There’s no good reason to criticize an iPhone game from this forum except for the robust metaphor it offers for conceptual growth in math. Few textbooks get this right – and I include here the ones that do a pretty good job of being less helpful:
whenever possible, introduce new skills and new knowledge as the solution to the limitations of old skills and old knowledge.
Typical:

Better:

Please argue with me here but I don’t think my freshmen really care if career professionals use math in their jobs. This “career” concept is supremely abstract to most and therefore mostly useless to me as a motivator. I’ve found a much stronger motivator in a palpable sense of forward momentum, in a coherent skill set, in real, uncontrived challenges.

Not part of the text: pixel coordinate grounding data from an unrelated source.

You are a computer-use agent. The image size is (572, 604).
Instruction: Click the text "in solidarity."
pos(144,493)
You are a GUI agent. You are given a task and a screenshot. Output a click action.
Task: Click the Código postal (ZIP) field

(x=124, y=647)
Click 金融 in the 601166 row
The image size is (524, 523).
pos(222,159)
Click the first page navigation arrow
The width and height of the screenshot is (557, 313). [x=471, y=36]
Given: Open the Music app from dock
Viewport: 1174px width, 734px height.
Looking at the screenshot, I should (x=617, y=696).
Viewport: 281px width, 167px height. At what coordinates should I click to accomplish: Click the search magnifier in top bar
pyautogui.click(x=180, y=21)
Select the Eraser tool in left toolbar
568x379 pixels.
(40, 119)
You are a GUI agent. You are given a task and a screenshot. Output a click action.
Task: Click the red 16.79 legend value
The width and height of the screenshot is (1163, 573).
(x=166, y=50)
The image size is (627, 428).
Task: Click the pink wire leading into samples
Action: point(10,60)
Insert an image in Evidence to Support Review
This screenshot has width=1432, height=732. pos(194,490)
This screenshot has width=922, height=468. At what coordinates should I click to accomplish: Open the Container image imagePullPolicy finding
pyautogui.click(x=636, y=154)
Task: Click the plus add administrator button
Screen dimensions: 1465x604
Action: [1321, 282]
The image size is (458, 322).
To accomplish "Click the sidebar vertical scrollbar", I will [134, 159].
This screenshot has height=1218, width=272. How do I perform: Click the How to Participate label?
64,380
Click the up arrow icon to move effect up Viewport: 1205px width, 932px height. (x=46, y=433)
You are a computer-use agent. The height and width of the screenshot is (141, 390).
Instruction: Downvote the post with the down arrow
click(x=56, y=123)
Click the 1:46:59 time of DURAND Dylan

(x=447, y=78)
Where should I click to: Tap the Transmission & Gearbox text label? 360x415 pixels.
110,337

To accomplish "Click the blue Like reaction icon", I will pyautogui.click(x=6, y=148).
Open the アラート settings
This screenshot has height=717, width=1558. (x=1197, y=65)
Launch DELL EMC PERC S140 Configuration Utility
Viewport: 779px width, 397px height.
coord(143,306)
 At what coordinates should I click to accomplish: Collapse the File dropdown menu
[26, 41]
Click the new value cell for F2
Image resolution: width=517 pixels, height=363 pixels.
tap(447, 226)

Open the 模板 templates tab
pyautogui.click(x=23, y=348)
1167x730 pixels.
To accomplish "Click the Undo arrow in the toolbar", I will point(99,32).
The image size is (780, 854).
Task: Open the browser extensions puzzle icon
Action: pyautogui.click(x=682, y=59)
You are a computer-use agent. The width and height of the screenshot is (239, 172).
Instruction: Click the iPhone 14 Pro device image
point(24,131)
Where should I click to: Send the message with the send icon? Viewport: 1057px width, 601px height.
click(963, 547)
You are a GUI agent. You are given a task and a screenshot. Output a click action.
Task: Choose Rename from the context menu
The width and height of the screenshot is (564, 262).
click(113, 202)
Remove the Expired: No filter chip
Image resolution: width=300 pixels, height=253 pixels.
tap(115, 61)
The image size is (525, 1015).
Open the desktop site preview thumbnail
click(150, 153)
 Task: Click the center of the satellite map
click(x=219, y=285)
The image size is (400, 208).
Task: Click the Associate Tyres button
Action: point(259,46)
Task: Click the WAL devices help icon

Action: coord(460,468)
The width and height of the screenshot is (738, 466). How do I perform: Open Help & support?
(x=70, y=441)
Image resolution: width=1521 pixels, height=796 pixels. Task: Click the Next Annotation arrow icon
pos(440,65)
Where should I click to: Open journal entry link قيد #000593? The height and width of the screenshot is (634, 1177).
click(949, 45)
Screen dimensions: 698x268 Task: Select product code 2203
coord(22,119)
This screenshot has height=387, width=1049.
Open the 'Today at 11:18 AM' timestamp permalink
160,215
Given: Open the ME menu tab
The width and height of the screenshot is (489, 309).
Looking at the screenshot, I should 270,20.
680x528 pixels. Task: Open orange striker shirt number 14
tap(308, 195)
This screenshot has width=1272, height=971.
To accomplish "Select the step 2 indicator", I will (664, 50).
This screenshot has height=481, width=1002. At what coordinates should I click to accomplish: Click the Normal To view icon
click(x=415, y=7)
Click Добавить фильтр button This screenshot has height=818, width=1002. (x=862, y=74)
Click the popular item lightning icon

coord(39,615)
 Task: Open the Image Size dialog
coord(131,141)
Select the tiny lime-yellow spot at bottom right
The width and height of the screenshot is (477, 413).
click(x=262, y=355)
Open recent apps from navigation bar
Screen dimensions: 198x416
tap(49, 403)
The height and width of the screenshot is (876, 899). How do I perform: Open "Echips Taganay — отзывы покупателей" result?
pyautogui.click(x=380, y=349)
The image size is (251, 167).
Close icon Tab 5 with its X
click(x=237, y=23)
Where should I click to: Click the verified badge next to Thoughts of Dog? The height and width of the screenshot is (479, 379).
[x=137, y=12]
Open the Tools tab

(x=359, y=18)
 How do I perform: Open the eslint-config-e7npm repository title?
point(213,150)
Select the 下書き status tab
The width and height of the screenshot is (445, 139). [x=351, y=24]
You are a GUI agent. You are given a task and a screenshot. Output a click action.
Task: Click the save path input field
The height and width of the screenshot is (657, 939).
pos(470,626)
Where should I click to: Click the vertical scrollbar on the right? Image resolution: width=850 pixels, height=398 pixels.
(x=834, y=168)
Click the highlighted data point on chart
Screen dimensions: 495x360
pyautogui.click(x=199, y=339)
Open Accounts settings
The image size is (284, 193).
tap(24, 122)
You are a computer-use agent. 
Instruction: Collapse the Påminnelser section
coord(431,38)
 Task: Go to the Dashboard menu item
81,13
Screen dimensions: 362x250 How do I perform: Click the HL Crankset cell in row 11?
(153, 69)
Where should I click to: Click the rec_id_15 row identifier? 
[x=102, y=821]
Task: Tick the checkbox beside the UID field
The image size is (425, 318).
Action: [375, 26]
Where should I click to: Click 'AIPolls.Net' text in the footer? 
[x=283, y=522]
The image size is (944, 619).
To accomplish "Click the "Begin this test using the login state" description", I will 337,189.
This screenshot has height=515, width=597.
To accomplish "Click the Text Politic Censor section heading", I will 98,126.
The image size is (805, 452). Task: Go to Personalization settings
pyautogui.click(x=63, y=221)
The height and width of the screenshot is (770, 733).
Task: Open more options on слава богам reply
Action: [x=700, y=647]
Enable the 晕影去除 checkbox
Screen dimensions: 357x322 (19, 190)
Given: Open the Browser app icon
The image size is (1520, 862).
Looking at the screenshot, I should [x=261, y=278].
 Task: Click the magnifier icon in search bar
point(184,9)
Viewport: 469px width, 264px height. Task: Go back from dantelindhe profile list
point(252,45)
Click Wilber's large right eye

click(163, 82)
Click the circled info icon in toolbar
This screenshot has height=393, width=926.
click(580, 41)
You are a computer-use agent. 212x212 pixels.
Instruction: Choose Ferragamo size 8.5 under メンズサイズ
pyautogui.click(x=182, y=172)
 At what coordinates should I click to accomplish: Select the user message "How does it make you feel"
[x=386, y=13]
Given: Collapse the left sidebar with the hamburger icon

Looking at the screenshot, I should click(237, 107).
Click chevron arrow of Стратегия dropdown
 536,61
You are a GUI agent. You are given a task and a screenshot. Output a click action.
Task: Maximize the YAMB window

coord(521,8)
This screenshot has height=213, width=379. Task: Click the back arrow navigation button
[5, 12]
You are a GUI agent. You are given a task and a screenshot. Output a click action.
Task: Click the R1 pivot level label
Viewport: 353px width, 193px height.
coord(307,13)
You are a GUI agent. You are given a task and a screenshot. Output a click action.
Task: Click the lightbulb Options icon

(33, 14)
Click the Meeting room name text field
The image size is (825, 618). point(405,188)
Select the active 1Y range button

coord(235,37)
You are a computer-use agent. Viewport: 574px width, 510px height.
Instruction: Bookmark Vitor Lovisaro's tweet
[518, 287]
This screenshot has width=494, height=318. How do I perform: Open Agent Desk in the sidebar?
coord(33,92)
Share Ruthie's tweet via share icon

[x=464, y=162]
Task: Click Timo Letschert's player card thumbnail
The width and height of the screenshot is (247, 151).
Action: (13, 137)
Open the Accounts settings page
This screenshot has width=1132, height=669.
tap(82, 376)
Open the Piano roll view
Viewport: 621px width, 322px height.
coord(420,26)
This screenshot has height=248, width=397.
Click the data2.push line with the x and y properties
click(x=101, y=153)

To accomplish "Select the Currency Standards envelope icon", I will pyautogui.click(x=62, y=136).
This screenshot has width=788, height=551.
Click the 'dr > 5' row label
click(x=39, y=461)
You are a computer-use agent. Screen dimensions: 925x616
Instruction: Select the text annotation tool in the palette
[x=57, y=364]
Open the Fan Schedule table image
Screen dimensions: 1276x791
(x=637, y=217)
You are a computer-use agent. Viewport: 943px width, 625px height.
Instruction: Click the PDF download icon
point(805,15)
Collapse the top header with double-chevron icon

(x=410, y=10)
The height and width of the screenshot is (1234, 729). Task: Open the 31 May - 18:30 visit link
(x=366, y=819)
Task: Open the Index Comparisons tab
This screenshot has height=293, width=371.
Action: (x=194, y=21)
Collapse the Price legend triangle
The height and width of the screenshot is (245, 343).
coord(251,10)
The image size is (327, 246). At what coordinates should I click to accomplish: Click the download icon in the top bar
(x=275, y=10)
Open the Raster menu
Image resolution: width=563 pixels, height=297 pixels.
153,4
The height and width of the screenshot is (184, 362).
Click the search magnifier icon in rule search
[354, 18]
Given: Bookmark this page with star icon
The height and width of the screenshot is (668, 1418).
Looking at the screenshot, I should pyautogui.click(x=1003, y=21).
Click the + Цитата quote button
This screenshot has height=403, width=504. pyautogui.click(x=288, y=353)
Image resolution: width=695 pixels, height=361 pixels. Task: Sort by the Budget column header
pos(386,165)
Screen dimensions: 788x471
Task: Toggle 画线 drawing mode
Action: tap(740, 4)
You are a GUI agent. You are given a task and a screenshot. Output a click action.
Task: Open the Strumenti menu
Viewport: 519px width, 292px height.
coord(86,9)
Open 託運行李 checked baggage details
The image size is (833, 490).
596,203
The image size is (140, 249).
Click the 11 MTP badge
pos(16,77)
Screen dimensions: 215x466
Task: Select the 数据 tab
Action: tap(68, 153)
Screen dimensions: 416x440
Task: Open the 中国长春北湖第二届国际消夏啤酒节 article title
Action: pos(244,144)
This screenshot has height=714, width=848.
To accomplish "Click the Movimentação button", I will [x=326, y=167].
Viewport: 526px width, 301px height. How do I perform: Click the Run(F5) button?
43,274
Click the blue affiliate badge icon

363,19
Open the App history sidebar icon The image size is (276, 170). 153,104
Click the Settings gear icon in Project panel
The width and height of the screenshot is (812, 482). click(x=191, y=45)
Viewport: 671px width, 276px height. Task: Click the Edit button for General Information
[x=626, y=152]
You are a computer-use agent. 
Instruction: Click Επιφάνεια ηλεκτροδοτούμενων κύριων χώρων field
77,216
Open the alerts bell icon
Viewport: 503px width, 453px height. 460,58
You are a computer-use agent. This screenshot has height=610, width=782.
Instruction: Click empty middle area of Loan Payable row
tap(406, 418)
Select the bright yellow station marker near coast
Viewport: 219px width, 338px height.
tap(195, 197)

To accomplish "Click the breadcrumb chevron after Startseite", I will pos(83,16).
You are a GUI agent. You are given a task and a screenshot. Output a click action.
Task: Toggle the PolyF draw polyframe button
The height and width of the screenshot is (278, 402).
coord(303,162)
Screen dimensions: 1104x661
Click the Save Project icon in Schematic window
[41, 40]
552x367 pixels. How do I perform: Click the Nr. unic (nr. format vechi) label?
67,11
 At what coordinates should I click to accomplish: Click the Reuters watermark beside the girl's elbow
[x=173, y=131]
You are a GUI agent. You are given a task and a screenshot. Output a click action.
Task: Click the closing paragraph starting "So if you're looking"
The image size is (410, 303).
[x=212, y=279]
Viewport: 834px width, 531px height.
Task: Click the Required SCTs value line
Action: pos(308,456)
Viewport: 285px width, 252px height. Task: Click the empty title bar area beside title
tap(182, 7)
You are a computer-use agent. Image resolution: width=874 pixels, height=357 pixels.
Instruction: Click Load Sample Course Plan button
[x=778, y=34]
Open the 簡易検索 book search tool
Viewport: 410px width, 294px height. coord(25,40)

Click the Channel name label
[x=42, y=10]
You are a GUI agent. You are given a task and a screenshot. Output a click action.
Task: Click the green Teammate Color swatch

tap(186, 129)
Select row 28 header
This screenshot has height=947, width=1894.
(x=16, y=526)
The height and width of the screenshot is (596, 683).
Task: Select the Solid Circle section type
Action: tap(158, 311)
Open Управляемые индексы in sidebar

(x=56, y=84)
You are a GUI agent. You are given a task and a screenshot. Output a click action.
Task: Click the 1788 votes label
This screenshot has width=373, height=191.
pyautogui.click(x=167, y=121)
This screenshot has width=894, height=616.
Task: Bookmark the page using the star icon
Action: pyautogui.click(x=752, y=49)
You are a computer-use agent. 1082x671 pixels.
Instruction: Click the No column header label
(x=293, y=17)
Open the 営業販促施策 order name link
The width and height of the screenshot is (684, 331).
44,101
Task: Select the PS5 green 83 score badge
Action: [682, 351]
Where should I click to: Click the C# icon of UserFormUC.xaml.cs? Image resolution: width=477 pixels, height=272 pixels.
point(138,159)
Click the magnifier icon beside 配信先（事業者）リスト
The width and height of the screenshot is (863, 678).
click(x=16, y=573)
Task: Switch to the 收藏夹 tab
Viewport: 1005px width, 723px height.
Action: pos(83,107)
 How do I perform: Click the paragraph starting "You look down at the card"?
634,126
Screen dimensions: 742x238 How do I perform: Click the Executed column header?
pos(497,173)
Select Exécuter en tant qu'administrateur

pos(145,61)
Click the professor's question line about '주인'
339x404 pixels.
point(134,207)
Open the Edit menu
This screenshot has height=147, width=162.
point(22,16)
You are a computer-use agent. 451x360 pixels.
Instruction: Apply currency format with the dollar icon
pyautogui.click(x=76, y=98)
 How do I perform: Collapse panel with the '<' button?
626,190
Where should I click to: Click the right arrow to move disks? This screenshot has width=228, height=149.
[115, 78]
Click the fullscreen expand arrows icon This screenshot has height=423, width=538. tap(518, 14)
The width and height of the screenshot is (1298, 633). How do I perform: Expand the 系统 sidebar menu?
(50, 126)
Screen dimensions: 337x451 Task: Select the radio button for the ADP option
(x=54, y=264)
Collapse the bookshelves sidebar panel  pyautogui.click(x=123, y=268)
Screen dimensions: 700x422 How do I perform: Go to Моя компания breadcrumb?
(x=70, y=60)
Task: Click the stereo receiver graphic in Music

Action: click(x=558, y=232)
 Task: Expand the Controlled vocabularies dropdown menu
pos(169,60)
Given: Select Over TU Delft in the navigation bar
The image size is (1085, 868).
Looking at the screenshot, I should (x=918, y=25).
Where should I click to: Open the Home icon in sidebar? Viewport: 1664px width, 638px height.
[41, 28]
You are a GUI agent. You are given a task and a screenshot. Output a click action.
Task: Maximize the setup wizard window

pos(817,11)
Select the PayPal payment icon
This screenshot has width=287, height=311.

I’m teaching remedial Algebra for a fourth year now and the change I make to my curriculum far more than any other is to add this connective tissue.
You’re comfortable with a dot plot? Fine. Let’s put you in a place where a dot plot is tough to execute – say, a large data set with no mode and a huge range. That’s annoying. Then bring in the box-and-whiskers, the histogram, or whatever. I try not to introduce the next concept simply because it’s the next chapter in the book or the next bullet point on a list of standards or because it’s “what we’re learning today.” In other words, I try to stay away from the no-drop zones.